• [RECORD SET]:
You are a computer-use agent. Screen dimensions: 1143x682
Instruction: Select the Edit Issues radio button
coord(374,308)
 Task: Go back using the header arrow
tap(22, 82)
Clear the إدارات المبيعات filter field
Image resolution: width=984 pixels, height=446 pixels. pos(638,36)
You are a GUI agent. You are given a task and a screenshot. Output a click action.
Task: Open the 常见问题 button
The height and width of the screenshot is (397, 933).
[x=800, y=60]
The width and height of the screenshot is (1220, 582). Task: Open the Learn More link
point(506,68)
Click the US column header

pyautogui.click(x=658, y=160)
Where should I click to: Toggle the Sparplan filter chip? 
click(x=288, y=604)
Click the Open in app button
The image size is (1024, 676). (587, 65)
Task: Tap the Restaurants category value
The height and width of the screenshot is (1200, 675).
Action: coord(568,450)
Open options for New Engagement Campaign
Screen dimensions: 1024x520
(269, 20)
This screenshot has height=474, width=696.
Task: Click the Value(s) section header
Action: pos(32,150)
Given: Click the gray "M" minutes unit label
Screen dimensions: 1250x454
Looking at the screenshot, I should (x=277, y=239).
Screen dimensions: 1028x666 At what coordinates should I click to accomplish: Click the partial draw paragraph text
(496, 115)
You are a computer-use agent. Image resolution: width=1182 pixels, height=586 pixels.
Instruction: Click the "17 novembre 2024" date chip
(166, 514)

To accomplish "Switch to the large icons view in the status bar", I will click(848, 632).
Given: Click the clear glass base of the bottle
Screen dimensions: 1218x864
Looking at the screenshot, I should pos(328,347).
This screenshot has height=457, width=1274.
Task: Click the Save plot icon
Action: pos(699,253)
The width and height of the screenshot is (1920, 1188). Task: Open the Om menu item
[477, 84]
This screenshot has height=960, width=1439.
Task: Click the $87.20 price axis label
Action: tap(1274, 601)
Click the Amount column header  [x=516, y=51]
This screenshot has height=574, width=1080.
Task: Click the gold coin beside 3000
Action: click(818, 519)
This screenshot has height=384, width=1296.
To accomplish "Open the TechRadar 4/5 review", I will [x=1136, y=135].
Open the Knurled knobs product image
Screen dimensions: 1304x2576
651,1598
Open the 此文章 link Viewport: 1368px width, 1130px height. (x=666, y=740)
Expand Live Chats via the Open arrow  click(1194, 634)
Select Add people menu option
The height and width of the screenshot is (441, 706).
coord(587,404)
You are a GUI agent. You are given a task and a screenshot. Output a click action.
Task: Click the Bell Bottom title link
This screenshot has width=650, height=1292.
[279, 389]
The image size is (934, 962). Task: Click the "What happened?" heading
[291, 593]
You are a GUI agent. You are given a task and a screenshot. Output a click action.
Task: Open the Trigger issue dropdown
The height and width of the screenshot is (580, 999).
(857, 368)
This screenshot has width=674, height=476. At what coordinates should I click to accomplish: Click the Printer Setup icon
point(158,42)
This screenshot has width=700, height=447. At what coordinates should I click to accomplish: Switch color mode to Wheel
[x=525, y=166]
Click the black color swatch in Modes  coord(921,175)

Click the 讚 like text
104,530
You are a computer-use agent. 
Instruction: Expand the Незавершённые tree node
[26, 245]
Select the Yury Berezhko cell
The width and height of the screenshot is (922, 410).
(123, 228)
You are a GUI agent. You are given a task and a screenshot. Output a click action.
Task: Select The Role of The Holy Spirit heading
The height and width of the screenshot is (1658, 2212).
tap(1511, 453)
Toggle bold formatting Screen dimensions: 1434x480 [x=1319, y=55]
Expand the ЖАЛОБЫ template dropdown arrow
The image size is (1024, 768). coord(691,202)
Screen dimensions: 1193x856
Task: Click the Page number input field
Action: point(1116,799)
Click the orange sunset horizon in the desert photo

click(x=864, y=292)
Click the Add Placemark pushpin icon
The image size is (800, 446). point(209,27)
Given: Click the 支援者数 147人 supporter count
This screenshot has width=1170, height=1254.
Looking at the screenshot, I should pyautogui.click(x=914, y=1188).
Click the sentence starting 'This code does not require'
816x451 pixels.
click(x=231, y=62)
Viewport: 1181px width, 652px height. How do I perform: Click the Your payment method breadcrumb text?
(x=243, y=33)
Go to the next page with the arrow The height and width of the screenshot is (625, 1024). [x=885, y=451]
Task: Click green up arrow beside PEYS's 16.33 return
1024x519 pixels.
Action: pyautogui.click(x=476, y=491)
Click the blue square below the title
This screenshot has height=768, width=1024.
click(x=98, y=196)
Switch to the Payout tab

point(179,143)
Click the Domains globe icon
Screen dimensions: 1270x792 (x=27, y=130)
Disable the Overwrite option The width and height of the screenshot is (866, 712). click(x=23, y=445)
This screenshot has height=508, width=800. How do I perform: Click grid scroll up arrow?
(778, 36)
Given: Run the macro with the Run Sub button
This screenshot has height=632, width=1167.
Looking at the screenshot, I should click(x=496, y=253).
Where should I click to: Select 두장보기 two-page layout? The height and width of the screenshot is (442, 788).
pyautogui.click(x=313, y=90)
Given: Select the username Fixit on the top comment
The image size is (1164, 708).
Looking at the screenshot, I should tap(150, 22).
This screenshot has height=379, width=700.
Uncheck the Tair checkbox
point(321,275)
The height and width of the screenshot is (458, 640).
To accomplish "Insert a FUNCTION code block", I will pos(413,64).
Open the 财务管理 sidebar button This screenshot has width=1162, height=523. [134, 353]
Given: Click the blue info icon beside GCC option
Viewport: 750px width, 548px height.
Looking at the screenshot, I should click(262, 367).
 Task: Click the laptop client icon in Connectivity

• [EXERCISE REQUIREMENTS]:
The response should consist of all the entries, set down exactly.

• [ANSWER TO THIS TASK]:
You are a computer-use agent. Screen dimensions: 1143x682
Instruction: Select the Edit Issues radio button
coord(374,308)
 Task: Go back using the header arrow
tap(22, 82)
Clear the إدارات المبيعات filter field
Image resolution: width=984 pixels, height=446 pixels. pos(638,36)
You are a GUI agent. You are given a task and a screenshot. Output a click action.
Task: Open the 常见问题 button
The height and width of the screenshot is (397, 933).
[x=800, y=60]
The width and height of the screenshot is (1220, 582). Task: Open the Learn More link
point(506,68)
Click the US column header

pyautogui.click(x=658, y=160)
Where should I click to: Toggle the Sparplan filter chip? 
click(x=288, y=604)
Click the Open in app button
The image size is (1024, 676). (587, 65)
Task: Tap the Restaurants category value
The height and width of the screenshot is (1200, 675).
Action: coord(568,450)
Open options for New Engagement Campaign
Screen dimensions: 1024x520
(269, 20)
This screenshot has height=474, width=696.
Task: Click the Value(s) section header
Action: pos(32,150)
Given: Click the gray "M" minutes unit label
Screen dimensions: 1250x454
Looking at the screenshot, I should (x=277, y=239).
Screen dimensions: 1028x666 At what coordinates should I click to accomplish: Click the partial draw paragraph text
(496, 115)
You are a computer-use agent. Image resolution: width=1182 pixels, height=586 pixels.
Instruction: Click the "17 novembre 2024" date chip
(166, 514)

To accomplish "Switch to the large icons view in the status bar", I will click(848, 632).
Given: Click the clear glass base of the bottle
Screen dimensions: 1218x864
Looking at the screenshot, I should pos(328,347).
This screenshot has height=457, width=1274.
Task: Click the Save plot icon
Action: pos(699,253)
The width and height of the screenshot is (1920, 1188). Task: Open the Om menu item
[477, 84]
This screenshot has height=960, width=1439.
Task: Click the $87.20 price axis label
Action: tap(1274, 601)
Click the Amount column header  [x=516, y=51]
This screenshot has height=574, width=1080.
Task: Click the gold coin beside 3000
Action: click(818, 519)
This screenshot has height=384, width=1296.
To accomplish "Open the TechRadar 4/5 review", I will [x=1136, y=135].
Open the Knurled knobs product image
Screen dimensions: 1304x2576
651,1598
Open the 此文章 link Viewport: 1368px width, 1130px height. (x=666, y=740)
Expand Live Chats via the Open arrow  click(1194, 634)
Select Add people menu option
The height and width of the screenshot is (441, 706).
coord(587,404)
You are a GUI agent. You are given a task and a screenshot. Output a click action.
Task: Click the Bell Bottom title link
This screenshot has width=650, height=1292.
[279, 389]
The image size is (934, 962). Task: Click the "What happened?" heading
[291, 593]
You are a GUI agent. You are given a task and a screenshot. Output a click action.
Task: Open the Trigger issue dropdown
The height and width of the screenshot is (580, 999).
(857, 368)
This screenshot has width=674, height=476. At what coordinates should I click to accomplish: Click the Printer Setup icon
point(158,42)
This screenshot has width=700, height=447. At what coordinates should I click to accomplish: Switch color mode to Wheel
[x=525, y=166]
Click the black color swatch in Modes  coord(921,175)

Click the 讚 like text
104,530
You are a computer-use agent. 
Instruction: Expand the Незавершённые tree node
[26, 245]
Select the Yury Berezhko cell
The width and height of the screenshot is (922, 410).
(123, 228)
You are a GUI agent. You are given a task and a screenshot. Output a click action.
Task: Select The Role of The Holy Spirit heading
The height and width of the screenshot is (1658, 2212).
tap(1511, 453)
Toggle bold formatting Screen dimensions: 1434x480 [x=1319, y=55]
Expand the ЖАЛОБЫ template dropdown arrow
The image size is (1024, 768). coord(691,202)
Screen dimensions: 1193x856
Task: Click the Page number input field
Action: point(1116,799)
Click the orange sunset horizon in the desert photo

click(x=864, y=292)
Click the Add Placemark pushpin icon
The image size is (800, 446). point(209,27)
Given: Click the 支援者数 147人 supporter count
This screenshot has width=1170, height=1254.
Looking at the screenshot, I should pyautogui.click(x=914, y=1188).
Click the sentence starting 'This code does not require'
816x451 pixels.
click(x=231, y=62)
Viewport: 1181px width, 652px height. How do I perform: Click the Your payment method breadcrumb text?
(x=243, y=33)
Go to the next page with the arrow The height and width of the screenshot is (625, 1024). [x=885, y=451]
Task: Click green up arrow beside PEYS's 16.33 return
1024x519 pixels.
Action: pyautogui.click(x=476, y=491)
Click the blue square below the title
This screenshot has height=768, width=1024.
click(x=98, y=196)
Switch to the Payout tab

point(179,143)
Click the Domains globe icon
Screen dimensions: 1270x792 (x=27, y=130)
Disable the Overwrite option The width and height of the screenshot is (866, 712). click(x=23, y=445)
This screenshot has height=508, width=800. How do I perform: Click grid scroll up arrow?
(778, 36)
Given: Run the macro with the Run Sub button
This screenshot has height=632, width=1167.
Looking at the screenshot, I should click(x=496, y=253).
Where should I click to: Select 두장보기 two-page layout? The height and width of the screenshot is (442, 788).
pyautogui.click(x=313, y=90)
Given: Select the username Fixit on the top comment
The image size is (1164, 708).
Looking at the screenshot, I should tap(150, 22).
This screenshot has height=379, width=700.
Uncheck the Tair checkbox
point(321,275)
The height and width of the screenshot is (458, 640).
To accomplish "Insert a FUNCTION code block", I will pos(413,64).
Open the 财务管理 sidebar button This screenshot has width=1162, height=523. [134, 353]
Given: Click the blue info icon beside GCC option
Viewport: 750px width, 548px height.
Looking at the screenshot, I should click(262, 367).
 Task: Click the laptop client icon in Connectivity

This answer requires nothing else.